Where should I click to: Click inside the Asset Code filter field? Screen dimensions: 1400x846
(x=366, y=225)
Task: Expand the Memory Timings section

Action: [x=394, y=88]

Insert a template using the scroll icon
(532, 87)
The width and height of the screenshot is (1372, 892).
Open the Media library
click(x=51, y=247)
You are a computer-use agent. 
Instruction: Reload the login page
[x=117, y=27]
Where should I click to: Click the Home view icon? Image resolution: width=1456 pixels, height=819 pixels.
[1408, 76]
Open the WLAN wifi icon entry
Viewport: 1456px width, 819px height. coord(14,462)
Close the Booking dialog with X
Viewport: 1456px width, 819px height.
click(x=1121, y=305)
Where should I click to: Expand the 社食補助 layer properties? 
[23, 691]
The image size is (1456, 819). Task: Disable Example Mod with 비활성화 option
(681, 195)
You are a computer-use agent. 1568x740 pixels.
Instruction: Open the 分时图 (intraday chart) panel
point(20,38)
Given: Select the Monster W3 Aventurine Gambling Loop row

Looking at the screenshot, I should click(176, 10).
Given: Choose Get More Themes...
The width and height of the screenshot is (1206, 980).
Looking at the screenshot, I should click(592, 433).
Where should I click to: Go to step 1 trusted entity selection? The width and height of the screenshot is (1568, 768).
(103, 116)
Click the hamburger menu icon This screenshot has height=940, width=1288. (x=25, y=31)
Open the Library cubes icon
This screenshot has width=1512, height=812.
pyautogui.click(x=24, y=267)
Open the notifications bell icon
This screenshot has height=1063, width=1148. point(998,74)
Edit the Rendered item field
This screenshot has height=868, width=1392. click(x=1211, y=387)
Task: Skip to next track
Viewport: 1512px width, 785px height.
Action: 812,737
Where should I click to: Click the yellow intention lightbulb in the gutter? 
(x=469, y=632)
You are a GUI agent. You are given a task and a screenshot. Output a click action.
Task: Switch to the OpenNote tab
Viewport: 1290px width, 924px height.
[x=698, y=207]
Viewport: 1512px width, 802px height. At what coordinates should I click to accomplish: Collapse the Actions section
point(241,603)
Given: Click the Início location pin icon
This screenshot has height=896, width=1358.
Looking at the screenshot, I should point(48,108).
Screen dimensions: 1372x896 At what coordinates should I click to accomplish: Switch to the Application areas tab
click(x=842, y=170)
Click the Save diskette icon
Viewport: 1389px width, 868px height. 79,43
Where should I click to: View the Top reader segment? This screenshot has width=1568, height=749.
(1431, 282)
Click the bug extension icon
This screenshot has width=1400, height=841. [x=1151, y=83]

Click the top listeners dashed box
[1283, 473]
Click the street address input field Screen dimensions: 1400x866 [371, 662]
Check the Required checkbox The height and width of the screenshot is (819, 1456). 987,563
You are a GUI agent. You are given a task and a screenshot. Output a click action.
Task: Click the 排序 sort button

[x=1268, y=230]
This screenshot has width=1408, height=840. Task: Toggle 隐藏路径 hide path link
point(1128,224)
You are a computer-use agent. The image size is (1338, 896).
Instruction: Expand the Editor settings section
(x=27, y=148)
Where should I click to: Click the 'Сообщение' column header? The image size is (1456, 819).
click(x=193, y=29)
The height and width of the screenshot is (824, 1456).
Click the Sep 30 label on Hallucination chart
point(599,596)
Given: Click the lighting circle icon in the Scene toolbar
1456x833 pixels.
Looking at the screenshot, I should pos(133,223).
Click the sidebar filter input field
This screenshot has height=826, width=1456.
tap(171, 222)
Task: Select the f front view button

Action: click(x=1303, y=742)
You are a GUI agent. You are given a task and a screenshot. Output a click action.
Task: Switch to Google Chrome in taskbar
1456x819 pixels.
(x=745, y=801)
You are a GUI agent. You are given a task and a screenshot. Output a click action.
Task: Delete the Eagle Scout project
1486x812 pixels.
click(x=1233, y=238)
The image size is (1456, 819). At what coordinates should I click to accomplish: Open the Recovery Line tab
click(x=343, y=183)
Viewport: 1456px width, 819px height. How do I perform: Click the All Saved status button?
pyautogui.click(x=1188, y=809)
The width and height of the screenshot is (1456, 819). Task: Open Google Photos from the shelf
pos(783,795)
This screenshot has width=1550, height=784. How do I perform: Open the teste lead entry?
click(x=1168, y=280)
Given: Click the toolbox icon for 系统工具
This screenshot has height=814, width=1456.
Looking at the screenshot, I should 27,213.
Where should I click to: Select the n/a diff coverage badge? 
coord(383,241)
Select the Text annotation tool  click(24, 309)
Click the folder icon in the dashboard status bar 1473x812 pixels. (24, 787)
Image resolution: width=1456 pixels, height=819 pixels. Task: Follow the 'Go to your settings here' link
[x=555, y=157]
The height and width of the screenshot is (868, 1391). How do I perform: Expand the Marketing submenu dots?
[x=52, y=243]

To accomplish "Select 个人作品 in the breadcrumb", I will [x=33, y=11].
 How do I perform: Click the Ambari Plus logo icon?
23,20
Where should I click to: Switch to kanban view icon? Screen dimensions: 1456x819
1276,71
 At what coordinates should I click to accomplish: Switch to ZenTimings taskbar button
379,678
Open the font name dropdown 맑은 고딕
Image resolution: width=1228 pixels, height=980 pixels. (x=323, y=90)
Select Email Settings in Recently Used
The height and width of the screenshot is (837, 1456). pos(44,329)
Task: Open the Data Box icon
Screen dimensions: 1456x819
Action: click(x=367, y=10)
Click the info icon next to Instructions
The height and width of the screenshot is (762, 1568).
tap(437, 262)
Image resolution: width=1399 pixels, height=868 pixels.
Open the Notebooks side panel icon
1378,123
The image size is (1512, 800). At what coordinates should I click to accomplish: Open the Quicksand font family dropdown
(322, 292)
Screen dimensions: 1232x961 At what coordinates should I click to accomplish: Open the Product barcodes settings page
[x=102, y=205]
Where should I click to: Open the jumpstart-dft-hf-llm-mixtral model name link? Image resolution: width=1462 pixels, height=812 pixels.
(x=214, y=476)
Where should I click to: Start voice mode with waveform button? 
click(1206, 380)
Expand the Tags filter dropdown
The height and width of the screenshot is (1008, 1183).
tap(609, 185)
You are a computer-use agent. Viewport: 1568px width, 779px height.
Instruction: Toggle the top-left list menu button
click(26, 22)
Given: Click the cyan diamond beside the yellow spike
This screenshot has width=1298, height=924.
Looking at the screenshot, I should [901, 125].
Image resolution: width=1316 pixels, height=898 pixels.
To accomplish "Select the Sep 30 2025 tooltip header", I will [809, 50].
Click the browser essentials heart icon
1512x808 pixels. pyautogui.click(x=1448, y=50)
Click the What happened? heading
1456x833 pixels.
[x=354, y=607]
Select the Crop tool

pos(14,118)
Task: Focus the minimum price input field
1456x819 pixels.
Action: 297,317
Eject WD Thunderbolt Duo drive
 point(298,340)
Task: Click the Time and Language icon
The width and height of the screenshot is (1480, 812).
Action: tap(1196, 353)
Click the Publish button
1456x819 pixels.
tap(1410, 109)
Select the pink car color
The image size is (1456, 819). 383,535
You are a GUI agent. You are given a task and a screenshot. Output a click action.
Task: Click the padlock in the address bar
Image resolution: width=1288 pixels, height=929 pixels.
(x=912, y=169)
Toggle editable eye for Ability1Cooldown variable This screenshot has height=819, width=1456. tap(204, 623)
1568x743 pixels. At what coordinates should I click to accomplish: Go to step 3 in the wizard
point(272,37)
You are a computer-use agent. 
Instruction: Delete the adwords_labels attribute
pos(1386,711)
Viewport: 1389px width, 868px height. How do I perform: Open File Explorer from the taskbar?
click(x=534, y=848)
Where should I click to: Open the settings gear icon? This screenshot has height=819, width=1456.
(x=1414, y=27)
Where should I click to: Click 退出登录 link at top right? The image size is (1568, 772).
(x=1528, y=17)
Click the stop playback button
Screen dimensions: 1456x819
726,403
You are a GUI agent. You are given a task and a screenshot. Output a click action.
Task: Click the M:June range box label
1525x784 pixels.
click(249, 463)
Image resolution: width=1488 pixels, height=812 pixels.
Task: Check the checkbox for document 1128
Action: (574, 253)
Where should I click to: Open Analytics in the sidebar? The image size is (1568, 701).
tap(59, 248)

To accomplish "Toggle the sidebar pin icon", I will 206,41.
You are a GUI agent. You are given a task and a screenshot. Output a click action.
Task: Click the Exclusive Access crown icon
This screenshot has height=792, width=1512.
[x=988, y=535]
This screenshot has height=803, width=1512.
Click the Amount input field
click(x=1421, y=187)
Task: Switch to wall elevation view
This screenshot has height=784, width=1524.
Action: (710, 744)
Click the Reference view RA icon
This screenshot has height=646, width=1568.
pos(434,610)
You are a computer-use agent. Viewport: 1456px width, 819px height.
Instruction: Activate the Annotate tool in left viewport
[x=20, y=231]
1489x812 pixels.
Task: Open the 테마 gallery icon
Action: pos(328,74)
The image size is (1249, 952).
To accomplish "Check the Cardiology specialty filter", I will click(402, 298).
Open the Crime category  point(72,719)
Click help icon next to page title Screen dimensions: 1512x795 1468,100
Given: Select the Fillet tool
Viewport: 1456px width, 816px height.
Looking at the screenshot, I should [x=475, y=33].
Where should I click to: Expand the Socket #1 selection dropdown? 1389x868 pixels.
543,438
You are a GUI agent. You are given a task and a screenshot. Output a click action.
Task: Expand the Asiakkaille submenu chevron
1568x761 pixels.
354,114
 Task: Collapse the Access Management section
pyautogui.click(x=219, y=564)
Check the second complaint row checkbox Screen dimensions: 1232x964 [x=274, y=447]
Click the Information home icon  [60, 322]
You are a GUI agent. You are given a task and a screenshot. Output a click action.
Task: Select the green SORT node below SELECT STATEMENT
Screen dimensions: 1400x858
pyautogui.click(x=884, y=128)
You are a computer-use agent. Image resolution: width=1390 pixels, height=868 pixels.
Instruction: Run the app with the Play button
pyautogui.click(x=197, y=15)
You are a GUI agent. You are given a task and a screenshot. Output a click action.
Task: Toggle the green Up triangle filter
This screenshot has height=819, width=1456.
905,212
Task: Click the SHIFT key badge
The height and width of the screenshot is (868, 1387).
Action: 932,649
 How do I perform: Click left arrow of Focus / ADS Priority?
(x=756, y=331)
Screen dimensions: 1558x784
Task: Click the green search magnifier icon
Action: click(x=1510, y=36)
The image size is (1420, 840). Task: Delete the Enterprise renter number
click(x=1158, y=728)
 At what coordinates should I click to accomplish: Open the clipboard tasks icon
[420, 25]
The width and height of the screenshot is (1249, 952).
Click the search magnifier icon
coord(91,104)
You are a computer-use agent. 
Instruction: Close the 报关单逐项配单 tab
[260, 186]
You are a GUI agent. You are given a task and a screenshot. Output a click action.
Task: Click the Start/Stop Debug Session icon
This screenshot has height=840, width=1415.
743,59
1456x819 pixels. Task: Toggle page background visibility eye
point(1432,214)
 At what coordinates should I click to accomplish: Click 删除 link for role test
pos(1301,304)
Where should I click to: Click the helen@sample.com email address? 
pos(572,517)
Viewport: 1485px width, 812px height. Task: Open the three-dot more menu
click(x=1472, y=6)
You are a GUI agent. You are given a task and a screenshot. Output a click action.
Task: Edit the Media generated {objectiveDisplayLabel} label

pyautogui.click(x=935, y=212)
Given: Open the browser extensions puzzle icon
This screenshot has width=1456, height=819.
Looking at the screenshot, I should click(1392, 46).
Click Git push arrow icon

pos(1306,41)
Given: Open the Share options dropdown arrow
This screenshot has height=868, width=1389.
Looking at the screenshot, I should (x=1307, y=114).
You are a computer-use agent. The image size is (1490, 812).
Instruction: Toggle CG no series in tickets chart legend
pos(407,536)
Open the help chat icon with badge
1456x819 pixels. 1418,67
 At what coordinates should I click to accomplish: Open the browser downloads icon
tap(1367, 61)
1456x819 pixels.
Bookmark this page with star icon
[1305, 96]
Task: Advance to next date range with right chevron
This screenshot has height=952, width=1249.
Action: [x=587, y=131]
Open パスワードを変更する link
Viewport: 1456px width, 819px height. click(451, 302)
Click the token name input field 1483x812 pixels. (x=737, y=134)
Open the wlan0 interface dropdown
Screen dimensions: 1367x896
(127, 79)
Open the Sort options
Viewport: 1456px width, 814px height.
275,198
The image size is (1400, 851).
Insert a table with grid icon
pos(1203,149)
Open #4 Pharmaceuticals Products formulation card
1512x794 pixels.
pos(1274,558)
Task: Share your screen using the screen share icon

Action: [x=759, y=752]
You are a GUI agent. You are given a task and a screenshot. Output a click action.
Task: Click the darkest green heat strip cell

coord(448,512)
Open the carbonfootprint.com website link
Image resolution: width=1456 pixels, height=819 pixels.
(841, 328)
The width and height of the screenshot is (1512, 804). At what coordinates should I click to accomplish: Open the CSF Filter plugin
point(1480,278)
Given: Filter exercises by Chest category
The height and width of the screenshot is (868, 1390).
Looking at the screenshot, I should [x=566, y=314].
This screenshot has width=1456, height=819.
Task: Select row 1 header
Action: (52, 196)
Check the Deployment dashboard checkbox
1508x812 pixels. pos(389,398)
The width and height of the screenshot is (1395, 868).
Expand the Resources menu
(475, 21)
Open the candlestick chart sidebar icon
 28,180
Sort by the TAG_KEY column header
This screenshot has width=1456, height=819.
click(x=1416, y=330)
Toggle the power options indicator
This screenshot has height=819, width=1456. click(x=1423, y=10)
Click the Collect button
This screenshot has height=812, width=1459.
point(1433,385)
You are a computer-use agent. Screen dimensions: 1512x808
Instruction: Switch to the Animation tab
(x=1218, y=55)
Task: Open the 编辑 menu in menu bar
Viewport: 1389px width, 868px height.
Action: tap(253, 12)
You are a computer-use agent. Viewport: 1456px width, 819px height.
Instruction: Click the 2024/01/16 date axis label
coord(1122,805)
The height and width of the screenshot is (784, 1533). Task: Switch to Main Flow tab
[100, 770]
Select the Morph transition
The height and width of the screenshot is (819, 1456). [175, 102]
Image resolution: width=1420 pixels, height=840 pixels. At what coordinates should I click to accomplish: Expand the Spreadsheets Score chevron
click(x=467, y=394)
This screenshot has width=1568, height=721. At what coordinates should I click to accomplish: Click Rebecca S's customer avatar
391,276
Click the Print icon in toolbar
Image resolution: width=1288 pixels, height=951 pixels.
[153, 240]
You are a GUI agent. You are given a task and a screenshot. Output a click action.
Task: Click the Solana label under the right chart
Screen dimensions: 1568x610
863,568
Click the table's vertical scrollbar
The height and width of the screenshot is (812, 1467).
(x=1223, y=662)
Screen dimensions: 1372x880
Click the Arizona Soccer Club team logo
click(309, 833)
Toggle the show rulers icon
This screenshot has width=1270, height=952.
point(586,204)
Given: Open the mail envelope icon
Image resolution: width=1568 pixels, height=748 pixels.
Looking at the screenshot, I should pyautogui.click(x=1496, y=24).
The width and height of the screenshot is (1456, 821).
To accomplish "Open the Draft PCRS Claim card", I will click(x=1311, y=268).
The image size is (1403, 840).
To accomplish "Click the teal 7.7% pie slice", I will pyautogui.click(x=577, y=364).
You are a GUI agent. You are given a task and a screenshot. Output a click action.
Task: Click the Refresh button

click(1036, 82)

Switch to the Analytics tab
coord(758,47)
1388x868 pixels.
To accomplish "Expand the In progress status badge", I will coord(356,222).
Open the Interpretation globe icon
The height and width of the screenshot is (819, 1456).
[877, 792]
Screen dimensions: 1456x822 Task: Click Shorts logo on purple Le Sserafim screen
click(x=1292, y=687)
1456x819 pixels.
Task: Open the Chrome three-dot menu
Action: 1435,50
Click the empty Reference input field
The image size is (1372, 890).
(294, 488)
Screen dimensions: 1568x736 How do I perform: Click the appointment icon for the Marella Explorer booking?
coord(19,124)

--- TASK DIRECTIONS ---
Would you give the number of lines of the data that include the string "toolbar"? Nothing else is wanted.

--- EXERCISE RESULT ---
2